• Required work:
All records below must be reproduced exactly, although any pictures they contain are to be omitted.

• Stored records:
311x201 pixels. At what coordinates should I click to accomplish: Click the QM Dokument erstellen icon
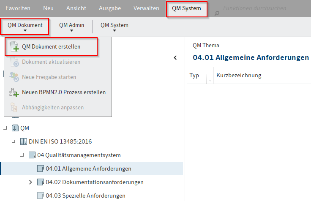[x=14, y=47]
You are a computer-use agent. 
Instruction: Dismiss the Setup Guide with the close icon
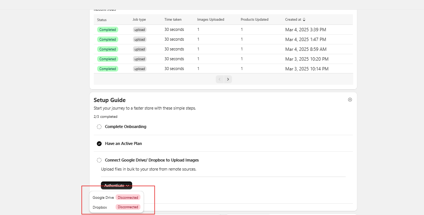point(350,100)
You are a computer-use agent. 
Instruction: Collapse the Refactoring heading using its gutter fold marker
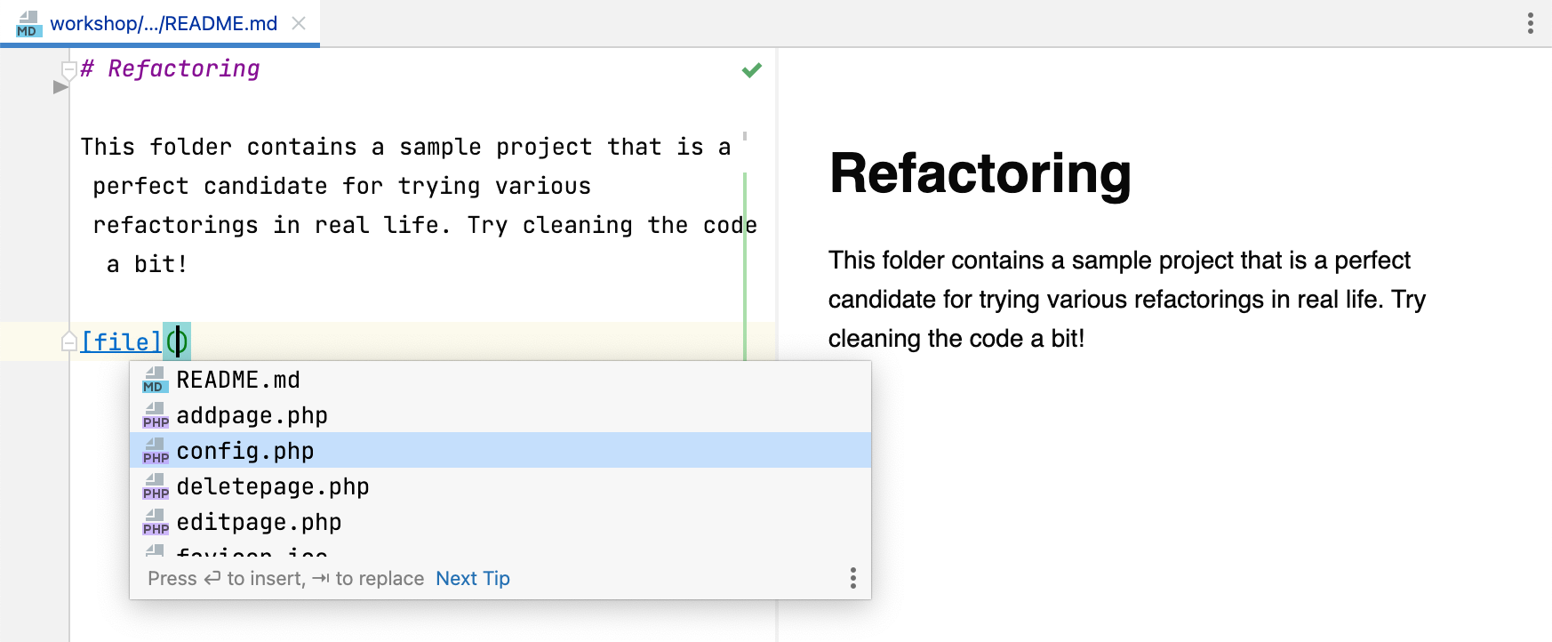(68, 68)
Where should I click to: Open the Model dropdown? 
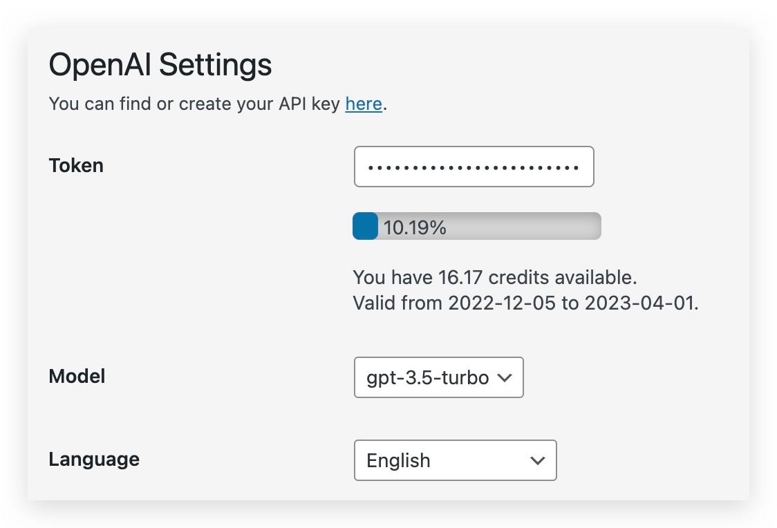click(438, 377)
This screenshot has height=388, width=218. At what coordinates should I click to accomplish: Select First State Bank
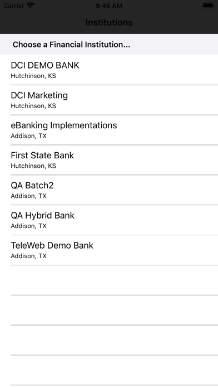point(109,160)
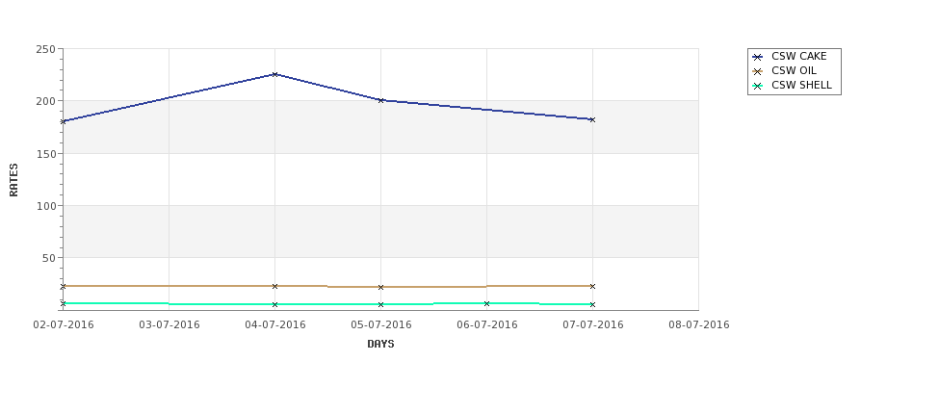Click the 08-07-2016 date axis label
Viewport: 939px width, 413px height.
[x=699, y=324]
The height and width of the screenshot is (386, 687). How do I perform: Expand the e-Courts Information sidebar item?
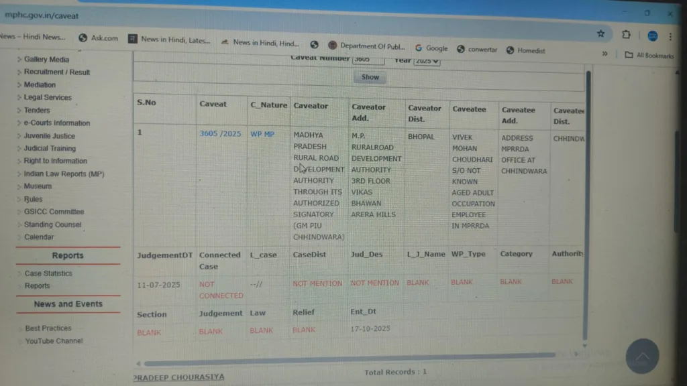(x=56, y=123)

• Response area:
311x201 pixels. At what coordinates should I click to accomplish: Click the QM Dokument erstellen icon
[x=14, y=47]
You are a computer-use agent. 
Instruction: Dismiss the Setup Guide with the close icon
point(350,100)
You are a computer-use agent. 
Instruction: Collapse the Refactoring heading using its gutter fold marker
(68, 68)
Where should I click to: Open the Model dropdown? 
click(438, 377)
This screenshot has height=388, width=218. At what coordinates should I click to accomplish: Select First State Bank
point(109,160)
Click the 08-07-2016 date axis label
Viewport: 939px width, 413px height.
[x=699, y=324]
The height and width of the screenshot is (386, 687). How do I perform: Expand the e-Courts Information sidebar item?
(x=56, y=123)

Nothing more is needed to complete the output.